Miało być o tanim żarciu w Stolicy. Do tego tematu będę musiał zabrać się na poważnie - dlatego jeszcze nie dziś.

Ale co się odwlecze, to nie uciecze.

A dziś o temacie, który podsunęła mi kiedyś żona.

Kiedy wyjeżdżamy na wakacje, zawsze staramy się złapać klimat miejsca w którym jesteśmy. Nie jemy zatem w MCdonaldzie ani KFC, unikamy sieciówek, a szukamy za to lokalnych przysmaków.

Na przykład wizyta w Krakowie jest nie ważna bez precla, a w Zakopanem obżeram się oscypkami.

Dlatego zawsze smak precla będzie mi się kojarzył z krakowskim rynkiem. Zawsze.

Tymczasem firma Krakowskie Precle (z Warszawy!) postanowiła uszczęśliwić mnie na siłę.

Na swojej stronie tak piszą o sobie:

Firma od 2009 roku codziennie dostarcza do Warszawy świeże i oryginalne krakowskie precle oraz sery z Zakopanego. (...) Dziś mamy 8 stoisk w Złotych Tarasach, Galerii Mokotów, CH Arkadia, CH Wileńska, CH Słoneczna w Radomiu oraz w dwóch szpitalach MSWiA i Banacha.

Wkrótce otworzymy kolejne punkty sprzedaży.

I rzeczywiście, od dłuższego czasu  można się natknąć na takie stoiska jak po prawej.

Ktoś powie: Bardzo dobrze! Nie muszę jechać do Krakowa specjalnie po precla - precel sam przyjechał do mnie!

Ale czy o to chodzi?

Czy ten precel zjedzony w Złotych Tarasach będzie smakował tak samo jak pod pomnikiem Mickiewicza, z widokiem na kościół mariacki?

Nie wydaje mi się.

Oczywiście, ciężko żyłoby się w świecie, gdzie pizzę można by zjeść jedynie w Mediolanie, kebab w Ankarze a sajgonki na Tajwanie. Niemniej jednak, smuci mnie czasem to pomieszanie smaków i miejsc, te gastronomiczne mozaiki, kogle mogle etc.

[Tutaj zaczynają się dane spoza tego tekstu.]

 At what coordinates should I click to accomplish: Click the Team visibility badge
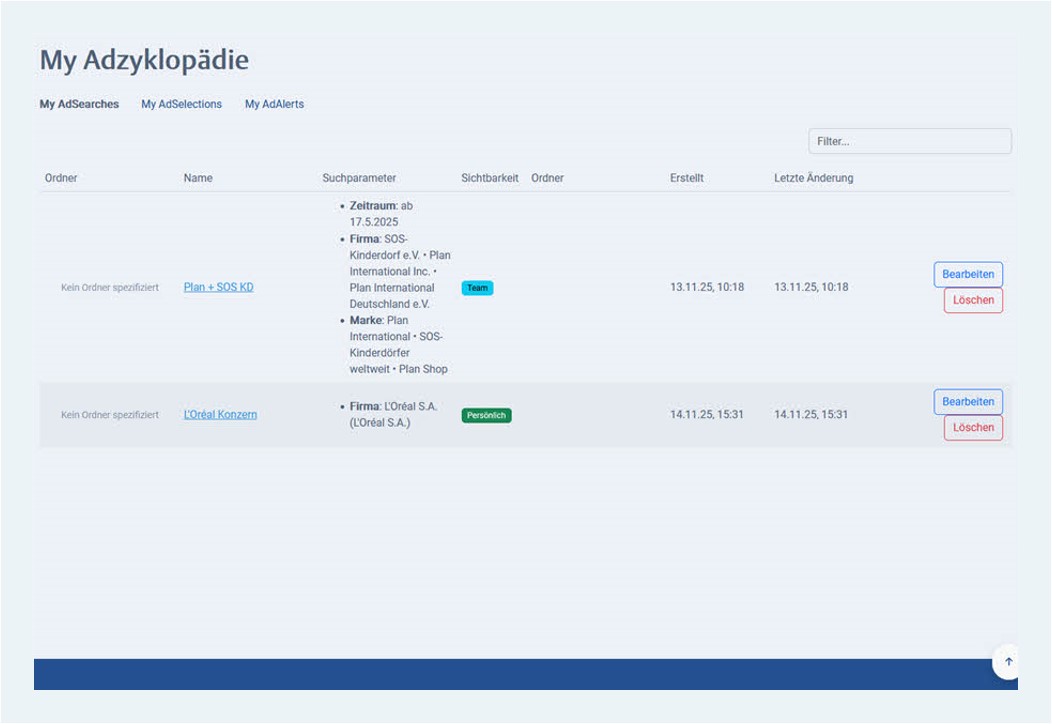pyautogui.click(x=477, y=287)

- Czyli podoba ci się w Warszawie islamsko-turecki kebab ale polsko-krakowskiego precla już nie zdzierżysz?

- Ano, kebab kupisz w każdym mieście pow. 10 tys. mieszkańców, a precel jest jeden, jedyny! Niepowtarzalny i krakowski! I zawsze będzie kojarzył mi się z sesjami mediewistycznymi, ozhs-em i wędrówkami po Krakowie z moją żoną...


Przestanie być symbolem, kiedy spowszednieje i rozpuści się w tym wielkim kotle jak pizza, hot-dogi i kebab.

Dlatego niech Smok Wawelski pozostanie Smokiem Wawelskim, Syrenka Warszawska Syrenką Warszawską a precel krakowski - sobą. I to najlepiej w Krakowie, gdzie będę mógł przyjechać i zjeść go słuchając hejnału.